EWU’s Institute for Public Policy and Economic Analysis is at the heart of a collaboration that is moving the needle on difficult problems and improving life for the community.
Known as Spokane Trends, the well-trafficked website, a collaboration of EWU, the City of Spokane, Providence Health Services, and Spokane Airports paints a vivid picture of life in Spokane County.
More than 200 measures delve into people, culture, recreation, economic vitality, education, environment, health, housing, public safety and transportation. Those numbers provide key details reflecting poverty, housing affordability, life expectancy and even the total miles of paved bicycle trails.
The website, which includes expandable sub-categories, is a tool for decision-makers in healthcare, government, business, non-profit and other sectors, as well as journalists and the general community.
“I think that, for me, that has been one of the biggest rewards over the 20 years I’ve been doing this is just to see this tool is out there and is being used,” said Patrick Jones, PhD, executive director of the institute. The work wouldn’t be possible, he said, without the help of student interns and researcher Kelley Cullen, PhD, a policy analyst and economics faculty member at EWU.
Spokane Trends, started in 2004, is one of the longest running “trends” sites in the country. Part of that, Jones believes, is the institute’s collaborative approach.
Nearly all of the indicators on the Spokane Trends website reflect a community vote, done in partnership with Priority Spokane, a collective impact group of over 25 organizations. Greater Spokane Inc., Avista Utilities, United Way, local municipalities and fire districts, major healthcare providers and area universities are among the collaborating entities.
Every five years, Priority Spokane conducts a yearlong evaluation that results in a group vote to select three priority focus areas to work toward improving. This round of community assessment includes some statistics done in concert with Spokane Regional Health District as part of its requirement to conduct a community needs assessment every five years.
The district is one of many local entities using data gleaned in this all-encompassing research effort for required reporting to the state and federal government and even to funders.
“This is the fourth time we’ve gone through this pretty time-consuming, elaborate process to get a pulse of what Spokane residents would like to focus on,” Jones said.
This year’s Priority Pitch and Vote session, held on May 31 at Washington State University’s Spokane Center for Clinical Research and Simulation, brought together 185 people. The session capped off a year of meetings involving some 375 stakeholders and more than 70 data indicators. After hearing arguments in support of a dozen priorities, participants used cell phones to caste real-time votes.
Top priorities included Increasing access to services and resources for patients with mental health needs, building capacity for childcare so parents can get back to work and increasing the tree canopy to improve air quality and combat climate change.

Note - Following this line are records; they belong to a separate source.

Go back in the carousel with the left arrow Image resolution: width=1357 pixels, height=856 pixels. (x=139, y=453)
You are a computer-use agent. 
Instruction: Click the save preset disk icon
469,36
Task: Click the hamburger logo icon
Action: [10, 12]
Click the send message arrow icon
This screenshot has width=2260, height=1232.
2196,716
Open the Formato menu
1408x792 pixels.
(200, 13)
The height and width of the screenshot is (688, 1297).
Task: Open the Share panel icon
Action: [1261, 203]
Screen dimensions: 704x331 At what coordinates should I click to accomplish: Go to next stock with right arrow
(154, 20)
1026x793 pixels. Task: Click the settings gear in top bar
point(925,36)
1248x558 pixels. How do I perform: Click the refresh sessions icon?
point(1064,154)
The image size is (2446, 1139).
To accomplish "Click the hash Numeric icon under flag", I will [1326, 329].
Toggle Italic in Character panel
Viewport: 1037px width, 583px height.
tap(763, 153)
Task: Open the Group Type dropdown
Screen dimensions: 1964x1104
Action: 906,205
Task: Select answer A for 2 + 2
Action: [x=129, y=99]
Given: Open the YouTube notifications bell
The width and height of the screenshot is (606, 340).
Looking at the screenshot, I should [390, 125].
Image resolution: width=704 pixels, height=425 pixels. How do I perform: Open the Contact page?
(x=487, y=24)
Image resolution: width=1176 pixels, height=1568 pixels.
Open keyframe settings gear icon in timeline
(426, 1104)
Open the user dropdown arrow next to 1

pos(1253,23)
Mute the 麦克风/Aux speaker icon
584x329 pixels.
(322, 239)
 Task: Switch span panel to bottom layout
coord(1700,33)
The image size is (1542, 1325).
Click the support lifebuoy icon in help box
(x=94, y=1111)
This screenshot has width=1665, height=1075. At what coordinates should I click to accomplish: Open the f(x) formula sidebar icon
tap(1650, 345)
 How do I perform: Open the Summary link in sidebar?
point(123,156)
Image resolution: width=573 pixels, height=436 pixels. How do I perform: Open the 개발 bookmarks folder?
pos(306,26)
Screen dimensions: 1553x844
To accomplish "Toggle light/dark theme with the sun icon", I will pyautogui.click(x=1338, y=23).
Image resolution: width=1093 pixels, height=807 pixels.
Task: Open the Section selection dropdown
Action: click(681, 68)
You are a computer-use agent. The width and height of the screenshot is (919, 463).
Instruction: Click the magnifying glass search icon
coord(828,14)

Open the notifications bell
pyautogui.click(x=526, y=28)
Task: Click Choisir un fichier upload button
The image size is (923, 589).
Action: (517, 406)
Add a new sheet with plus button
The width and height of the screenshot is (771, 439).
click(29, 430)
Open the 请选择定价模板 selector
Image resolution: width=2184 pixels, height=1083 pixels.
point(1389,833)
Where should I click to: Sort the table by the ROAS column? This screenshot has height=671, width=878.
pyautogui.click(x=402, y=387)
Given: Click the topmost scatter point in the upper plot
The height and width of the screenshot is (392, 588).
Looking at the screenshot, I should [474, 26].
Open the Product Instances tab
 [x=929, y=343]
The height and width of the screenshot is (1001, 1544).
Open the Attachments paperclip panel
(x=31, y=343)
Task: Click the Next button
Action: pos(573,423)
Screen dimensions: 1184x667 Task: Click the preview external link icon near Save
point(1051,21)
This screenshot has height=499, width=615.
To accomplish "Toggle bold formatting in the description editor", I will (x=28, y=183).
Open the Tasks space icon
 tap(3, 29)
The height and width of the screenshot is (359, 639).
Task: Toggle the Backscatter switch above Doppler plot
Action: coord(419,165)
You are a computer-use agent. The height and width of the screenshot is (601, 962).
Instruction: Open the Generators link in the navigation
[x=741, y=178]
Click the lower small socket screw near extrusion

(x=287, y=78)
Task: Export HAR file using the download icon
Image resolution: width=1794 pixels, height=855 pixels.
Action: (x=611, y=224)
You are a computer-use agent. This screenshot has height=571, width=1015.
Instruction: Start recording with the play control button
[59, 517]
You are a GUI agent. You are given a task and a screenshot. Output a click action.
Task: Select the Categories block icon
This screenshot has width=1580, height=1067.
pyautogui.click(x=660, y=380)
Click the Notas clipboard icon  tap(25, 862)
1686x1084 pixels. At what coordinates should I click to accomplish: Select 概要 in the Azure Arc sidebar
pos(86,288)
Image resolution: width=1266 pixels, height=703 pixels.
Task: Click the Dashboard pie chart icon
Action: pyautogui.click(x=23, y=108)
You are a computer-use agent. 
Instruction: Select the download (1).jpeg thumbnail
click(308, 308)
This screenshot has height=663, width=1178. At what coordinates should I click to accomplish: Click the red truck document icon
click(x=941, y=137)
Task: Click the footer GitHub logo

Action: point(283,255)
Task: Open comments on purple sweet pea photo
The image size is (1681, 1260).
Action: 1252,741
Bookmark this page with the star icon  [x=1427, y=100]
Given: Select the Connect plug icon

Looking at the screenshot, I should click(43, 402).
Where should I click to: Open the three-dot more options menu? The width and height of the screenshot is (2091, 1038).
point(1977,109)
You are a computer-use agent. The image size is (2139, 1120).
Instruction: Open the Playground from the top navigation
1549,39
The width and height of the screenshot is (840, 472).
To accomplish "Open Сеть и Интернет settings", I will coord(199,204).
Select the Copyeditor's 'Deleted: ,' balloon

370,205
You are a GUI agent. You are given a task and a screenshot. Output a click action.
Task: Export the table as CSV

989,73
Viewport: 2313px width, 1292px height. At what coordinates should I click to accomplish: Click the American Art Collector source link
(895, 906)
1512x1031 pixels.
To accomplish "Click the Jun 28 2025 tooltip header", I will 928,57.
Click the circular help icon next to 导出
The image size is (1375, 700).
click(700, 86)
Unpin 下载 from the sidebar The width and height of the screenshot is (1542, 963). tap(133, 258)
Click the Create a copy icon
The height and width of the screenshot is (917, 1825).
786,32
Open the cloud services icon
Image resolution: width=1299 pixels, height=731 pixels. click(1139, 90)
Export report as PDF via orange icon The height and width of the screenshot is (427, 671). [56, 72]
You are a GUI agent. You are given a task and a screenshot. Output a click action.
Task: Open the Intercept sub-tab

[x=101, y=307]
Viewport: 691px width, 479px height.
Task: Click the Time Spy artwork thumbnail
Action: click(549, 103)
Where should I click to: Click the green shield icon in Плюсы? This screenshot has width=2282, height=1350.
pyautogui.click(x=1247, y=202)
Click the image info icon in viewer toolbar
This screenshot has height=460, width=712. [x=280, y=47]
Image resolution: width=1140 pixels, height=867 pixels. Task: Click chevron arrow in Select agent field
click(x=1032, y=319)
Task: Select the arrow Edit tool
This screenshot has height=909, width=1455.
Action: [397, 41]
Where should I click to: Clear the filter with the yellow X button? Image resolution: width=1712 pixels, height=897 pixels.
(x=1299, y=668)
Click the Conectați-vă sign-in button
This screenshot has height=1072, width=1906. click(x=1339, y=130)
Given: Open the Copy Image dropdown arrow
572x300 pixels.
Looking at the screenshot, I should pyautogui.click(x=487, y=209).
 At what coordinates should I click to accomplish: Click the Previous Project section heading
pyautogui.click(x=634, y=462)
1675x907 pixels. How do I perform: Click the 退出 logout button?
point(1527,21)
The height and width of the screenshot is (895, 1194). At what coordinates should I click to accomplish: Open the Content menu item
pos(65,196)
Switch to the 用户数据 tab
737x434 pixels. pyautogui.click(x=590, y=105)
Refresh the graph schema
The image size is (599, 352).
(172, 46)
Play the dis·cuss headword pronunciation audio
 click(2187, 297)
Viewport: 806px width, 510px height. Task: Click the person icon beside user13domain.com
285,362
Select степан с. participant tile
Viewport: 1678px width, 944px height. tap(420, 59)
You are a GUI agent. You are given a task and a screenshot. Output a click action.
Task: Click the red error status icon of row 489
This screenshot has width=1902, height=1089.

Ryan Oelrich, Priority Spokane’s executive director, said the group has made an impact on several pressing issues, among them helping to dramatically increase high school graduation rates.
After a 2009 community indicator showed that fewer than 60 percent of students attending Spokane Public Schools graduated from high school, Priority Spokane brought together a consortium of leading community organizations to develop strategies to keep students in school.
By 2013, graduation rates had increased to more than 80 percent, an achievement that earned Spokane County the Robert Wood Foundation’s Culture of Health Prize.
“I still get calls from organizations across the country that want to use our model to learn from what you all did,” Oelrich said.
Julie Honecamp has been involved with Priority Spokane for a decade. As chief executive officer of Spokane Neighborhood Action Partners (SNAP), a Spokane County nonprofit that operates 30 programs serving 40,000 people, her team uses Spokane Trends’ data for grant writing and to analyze community needs.
“I think it is a great way to distill down complexities. We use it when we are kind of scanning our environment to figure out where should we focus our efforts,” said Honecamp.
Over the years, the institute has been commissioned to create community indicators websites for Skagit, Chelan, Douglas, Grant, Yakima, Benton/Franklin, and Walla Walla-Columbia counties.
In addition, The Spokesman-Review runs a weekly community indicators graphic on the Sunday business section cover.
Jones said this year’s team included juniors and seniors, Kate Guardarama-Diaz, Dylan Costinett, Laura Velazquez, Liliya Kostenko and Miranda Carmona, who helped to add or replace 70 indicators -including 25 new metrics measuring race and ethnicity.
The overall changes reflect the landscape of today, Jones said. “We are so community driven and so responsive. That’s something that I’m quite proud of.”